The internet, that thing that gets you through the day, is always expanding. In 1983, the internet was an experiment, the problem is that the experiment hasn’t ended yet.
Every device on the internet, like websites, mobile phones, and that box provided by your ISP (internet service provider) needs to have an address to be able to communicate with other devices, like web sites, on the internet. Much like your telephone number or your social security number.
You might know that address to be something like rmusentrymedia.com, but in reality that friendly name we call a domain name has a number behind it. Try this: open up a terminal or command prompt on your computer and type (without the quotes) ‘nslookup rmusentrymedia.com’. At the time of writing, rmusentrymedia.com had an address of ‘22.214.171.124’. That or a similar number is likely in your terminal or CMD window right now. Think of this as our websites phone number. You need that number to communicate and read all the great articles on rmusentrymedia.com.
The internet would be tough to use if you had to remember that number, so a special device on the internet called a domain name server makes it so you can remember rmusentrymedia.com instead of that crazy number.

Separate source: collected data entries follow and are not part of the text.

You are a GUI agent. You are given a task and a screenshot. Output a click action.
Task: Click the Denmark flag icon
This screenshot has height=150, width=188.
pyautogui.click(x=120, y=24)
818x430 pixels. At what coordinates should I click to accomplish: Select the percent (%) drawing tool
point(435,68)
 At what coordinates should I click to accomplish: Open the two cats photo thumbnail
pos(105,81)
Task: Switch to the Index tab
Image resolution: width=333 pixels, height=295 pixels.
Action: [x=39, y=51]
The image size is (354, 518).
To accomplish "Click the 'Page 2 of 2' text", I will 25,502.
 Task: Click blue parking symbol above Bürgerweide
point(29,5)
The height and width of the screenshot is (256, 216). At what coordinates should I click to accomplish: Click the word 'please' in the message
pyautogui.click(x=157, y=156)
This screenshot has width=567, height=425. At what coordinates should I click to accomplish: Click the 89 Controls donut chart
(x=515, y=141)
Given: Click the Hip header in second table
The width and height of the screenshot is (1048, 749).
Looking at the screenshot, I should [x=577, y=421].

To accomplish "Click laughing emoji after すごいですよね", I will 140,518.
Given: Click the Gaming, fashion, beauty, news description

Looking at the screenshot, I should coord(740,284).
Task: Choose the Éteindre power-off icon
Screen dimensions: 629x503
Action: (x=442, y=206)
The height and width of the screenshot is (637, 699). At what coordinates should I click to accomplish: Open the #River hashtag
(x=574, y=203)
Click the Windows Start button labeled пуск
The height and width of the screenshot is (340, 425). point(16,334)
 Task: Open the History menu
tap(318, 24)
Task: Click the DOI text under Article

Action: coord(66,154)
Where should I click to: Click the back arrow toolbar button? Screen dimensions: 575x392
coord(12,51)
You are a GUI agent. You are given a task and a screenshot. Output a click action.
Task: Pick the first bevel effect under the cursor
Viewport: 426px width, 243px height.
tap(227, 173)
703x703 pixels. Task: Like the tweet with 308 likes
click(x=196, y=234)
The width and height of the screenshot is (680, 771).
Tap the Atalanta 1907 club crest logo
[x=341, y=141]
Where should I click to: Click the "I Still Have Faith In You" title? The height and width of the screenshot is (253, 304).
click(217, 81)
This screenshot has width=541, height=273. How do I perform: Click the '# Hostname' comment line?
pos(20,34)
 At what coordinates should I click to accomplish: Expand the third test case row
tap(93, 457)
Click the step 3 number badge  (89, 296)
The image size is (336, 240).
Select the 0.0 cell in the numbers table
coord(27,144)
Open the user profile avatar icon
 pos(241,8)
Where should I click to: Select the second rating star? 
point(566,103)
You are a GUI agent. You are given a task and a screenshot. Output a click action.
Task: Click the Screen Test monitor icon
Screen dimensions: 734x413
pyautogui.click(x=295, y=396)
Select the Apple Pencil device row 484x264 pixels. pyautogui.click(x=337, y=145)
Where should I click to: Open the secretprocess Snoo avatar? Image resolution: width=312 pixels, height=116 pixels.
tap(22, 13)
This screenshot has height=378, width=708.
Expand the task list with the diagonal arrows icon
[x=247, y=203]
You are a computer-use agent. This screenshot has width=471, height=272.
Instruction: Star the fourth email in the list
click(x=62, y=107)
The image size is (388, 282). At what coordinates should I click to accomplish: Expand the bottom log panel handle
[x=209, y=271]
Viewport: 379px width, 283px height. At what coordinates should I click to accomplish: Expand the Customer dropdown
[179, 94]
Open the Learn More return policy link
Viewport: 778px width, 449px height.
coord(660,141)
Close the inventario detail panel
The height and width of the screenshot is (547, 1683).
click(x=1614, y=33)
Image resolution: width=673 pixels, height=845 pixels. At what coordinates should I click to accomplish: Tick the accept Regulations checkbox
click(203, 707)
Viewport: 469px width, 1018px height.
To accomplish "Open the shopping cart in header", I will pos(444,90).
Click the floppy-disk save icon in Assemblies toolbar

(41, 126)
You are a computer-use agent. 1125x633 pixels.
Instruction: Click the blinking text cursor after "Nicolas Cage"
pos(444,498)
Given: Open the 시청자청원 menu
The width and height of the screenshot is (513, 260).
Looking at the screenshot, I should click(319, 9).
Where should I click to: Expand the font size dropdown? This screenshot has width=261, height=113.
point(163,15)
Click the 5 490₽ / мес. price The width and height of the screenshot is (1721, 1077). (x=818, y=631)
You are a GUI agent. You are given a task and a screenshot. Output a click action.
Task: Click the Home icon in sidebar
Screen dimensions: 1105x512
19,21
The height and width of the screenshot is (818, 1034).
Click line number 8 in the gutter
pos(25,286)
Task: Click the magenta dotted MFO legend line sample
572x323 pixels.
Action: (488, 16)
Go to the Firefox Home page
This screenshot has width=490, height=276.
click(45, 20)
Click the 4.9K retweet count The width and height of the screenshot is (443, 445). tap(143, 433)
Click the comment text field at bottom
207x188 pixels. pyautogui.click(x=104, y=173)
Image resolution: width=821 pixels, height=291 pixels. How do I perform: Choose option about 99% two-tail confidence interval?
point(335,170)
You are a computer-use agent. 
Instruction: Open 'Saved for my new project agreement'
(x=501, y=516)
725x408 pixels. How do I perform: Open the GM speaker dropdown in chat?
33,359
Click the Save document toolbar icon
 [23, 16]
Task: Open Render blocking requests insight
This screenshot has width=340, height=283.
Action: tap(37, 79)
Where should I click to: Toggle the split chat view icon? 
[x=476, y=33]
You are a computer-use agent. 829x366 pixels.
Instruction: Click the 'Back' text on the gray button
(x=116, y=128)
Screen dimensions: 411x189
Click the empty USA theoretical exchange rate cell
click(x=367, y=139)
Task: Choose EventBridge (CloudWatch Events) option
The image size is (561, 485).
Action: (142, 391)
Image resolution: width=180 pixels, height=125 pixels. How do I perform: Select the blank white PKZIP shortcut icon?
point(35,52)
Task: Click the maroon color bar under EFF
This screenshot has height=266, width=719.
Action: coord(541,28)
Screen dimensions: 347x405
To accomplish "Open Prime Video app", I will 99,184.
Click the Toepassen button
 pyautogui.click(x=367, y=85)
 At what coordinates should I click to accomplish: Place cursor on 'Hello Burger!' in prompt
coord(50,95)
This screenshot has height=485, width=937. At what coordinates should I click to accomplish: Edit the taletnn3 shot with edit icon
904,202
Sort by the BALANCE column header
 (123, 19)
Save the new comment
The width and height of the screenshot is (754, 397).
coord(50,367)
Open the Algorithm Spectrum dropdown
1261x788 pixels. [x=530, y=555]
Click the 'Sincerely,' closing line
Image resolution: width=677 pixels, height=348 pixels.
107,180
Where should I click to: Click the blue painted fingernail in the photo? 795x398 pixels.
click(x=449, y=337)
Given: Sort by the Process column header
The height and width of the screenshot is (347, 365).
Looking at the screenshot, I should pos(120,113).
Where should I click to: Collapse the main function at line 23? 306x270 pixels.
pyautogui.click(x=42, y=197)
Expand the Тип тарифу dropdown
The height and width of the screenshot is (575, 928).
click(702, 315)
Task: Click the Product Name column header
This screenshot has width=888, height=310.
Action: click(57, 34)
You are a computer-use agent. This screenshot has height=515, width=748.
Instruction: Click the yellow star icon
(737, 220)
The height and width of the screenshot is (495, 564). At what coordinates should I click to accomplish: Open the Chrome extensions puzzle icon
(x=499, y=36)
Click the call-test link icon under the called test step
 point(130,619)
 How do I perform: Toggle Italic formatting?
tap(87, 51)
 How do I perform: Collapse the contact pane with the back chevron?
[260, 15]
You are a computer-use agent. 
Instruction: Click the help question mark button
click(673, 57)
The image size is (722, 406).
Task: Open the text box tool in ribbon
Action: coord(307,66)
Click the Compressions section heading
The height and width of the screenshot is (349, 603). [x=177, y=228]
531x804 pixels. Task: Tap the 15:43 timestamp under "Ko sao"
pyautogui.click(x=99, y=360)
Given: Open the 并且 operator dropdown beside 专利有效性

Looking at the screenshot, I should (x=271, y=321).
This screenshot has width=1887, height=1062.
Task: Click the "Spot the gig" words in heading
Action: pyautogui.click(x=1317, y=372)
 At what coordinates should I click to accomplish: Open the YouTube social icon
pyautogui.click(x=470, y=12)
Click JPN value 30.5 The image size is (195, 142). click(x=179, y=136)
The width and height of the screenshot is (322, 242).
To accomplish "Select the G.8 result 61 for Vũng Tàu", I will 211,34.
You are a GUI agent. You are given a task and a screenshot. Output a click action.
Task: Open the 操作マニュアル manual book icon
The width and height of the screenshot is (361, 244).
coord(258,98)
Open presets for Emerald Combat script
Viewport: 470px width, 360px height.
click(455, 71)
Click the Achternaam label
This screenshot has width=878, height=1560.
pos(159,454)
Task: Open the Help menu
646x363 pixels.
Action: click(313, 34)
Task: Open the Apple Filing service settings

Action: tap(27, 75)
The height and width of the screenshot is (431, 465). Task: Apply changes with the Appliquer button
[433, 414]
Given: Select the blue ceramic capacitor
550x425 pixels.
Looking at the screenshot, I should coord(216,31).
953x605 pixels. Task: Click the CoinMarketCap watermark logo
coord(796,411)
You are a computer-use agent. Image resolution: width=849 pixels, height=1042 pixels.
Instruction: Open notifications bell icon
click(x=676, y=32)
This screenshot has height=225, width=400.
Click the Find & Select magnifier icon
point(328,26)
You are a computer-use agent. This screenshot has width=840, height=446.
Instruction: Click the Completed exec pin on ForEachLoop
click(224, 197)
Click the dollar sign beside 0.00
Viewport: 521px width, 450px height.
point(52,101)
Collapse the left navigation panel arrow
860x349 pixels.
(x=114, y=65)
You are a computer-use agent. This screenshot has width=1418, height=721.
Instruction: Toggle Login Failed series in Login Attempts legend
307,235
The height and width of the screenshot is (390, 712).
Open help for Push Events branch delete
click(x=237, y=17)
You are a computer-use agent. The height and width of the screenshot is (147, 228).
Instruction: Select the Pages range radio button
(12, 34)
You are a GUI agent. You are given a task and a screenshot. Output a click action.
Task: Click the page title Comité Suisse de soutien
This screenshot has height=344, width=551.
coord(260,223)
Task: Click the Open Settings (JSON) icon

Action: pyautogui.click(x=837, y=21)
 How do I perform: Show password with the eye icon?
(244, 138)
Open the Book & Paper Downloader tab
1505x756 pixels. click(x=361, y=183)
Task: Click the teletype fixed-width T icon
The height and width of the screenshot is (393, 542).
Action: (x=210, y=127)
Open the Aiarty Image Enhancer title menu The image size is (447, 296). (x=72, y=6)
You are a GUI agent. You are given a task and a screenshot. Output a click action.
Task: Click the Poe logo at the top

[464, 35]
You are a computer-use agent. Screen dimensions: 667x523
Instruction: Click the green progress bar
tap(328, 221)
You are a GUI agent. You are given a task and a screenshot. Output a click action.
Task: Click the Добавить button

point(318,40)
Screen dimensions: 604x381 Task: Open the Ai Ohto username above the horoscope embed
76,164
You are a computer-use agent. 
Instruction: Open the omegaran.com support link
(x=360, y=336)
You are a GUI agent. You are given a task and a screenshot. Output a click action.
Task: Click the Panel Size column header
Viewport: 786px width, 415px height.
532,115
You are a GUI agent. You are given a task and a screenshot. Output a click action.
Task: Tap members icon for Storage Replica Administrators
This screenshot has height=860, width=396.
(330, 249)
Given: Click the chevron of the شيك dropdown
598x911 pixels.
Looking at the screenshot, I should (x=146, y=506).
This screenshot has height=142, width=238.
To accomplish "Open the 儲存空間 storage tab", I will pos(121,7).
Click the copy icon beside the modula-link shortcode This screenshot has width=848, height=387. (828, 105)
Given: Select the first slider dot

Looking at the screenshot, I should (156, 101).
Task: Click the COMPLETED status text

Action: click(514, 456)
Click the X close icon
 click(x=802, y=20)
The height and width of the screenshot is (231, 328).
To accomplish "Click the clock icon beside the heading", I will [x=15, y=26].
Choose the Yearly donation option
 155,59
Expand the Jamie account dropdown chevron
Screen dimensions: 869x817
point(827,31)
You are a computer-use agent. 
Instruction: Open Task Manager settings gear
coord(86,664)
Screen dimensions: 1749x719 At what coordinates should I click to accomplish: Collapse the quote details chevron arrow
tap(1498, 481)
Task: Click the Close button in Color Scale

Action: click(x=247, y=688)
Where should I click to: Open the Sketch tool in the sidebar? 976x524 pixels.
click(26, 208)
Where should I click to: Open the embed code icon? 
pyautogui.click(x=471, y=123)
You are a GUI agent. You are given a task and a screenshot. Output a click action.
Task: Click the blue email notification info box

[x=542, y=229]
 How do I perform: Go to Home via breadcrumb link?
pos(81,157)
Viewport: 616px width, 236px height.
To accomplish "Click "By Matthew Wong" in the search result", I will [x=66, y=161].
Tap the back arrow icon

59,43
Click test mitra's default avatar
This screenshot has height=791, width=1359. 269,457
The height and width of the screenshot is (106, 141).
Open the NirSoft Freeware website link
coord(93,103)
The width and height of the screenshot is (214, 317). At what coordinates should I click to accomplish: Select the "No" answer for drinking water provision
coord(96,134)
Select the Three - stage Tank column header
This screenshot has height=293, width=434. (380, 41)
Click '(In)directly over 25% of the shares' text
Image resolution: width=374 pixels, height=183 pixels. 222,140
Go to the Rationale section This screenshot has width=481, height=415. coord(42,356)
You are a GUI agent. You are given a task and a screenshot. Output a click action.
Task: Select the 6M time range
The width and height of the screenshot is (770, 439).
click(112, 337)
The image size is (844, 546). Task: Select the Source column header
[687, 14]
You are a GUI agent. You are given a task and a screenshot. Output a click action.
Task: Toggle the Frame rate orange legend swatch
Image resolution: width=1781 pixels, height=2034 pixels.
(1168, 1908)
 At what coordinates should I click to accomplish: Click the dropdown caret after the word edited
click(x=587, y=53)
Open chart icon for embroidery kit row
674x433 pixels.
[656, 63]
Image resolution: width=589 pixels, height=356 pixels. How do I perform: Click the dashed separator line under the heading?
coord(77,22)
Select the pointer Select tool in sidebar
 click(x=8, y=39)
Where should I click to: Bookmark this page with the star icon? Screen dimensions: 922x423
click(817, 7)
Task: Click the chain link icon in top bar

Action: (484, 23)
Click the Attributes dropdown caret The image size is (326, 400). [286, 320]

That number is an internet protocal version 4 address and every device on the internet has to have one. Unfortunately, version 4 uses only 32 bits in its address space. In other words, the number of address and devices that can use the internet at a time is limited to 2^32 or about 4 billion. To put that into perspective, Cisco said 7.9 billion mobile device connections where made in 2014.
So how is the internet still expanding if we have run out of addresses? With a need there comes a solution and that solution is called Internet Protocol version 6 or IPv6 for short. An IPv6 address might look like ‘2602:7:8680:34c:2586:c94e:bf4a:385d’. This version might look more complicated, but is actually simpler as far as the header is concerned. IPv6 has 128 bits of name space, or the possibility to have 2^128 different addresses. If the IPv4 address space were the size of a stamp, the IPv6 address space is the size of a solar system. It’s so big that the folks in charge of who gets what address (IANA) have allotted only 20% of the possibilities for public addressing. That still allows every human on earth to own 9×10^27 internet connected devices.
Comcast and Verizon as well as many other internet service providers and major websites started the switch to version 6 back in 2012. My Comcast gateway has started what’s called ‘dual stacking’ meaning it can communicate with webpages using both version 4 and version 6. Your gateway is likely doing the same and you can tell whether your’e ready for the future by visiting this test website. It will surely take some time, and the transition is proving to be a pain in the but for the IT world, but clearly the internet is ready for expansion and growth like never before.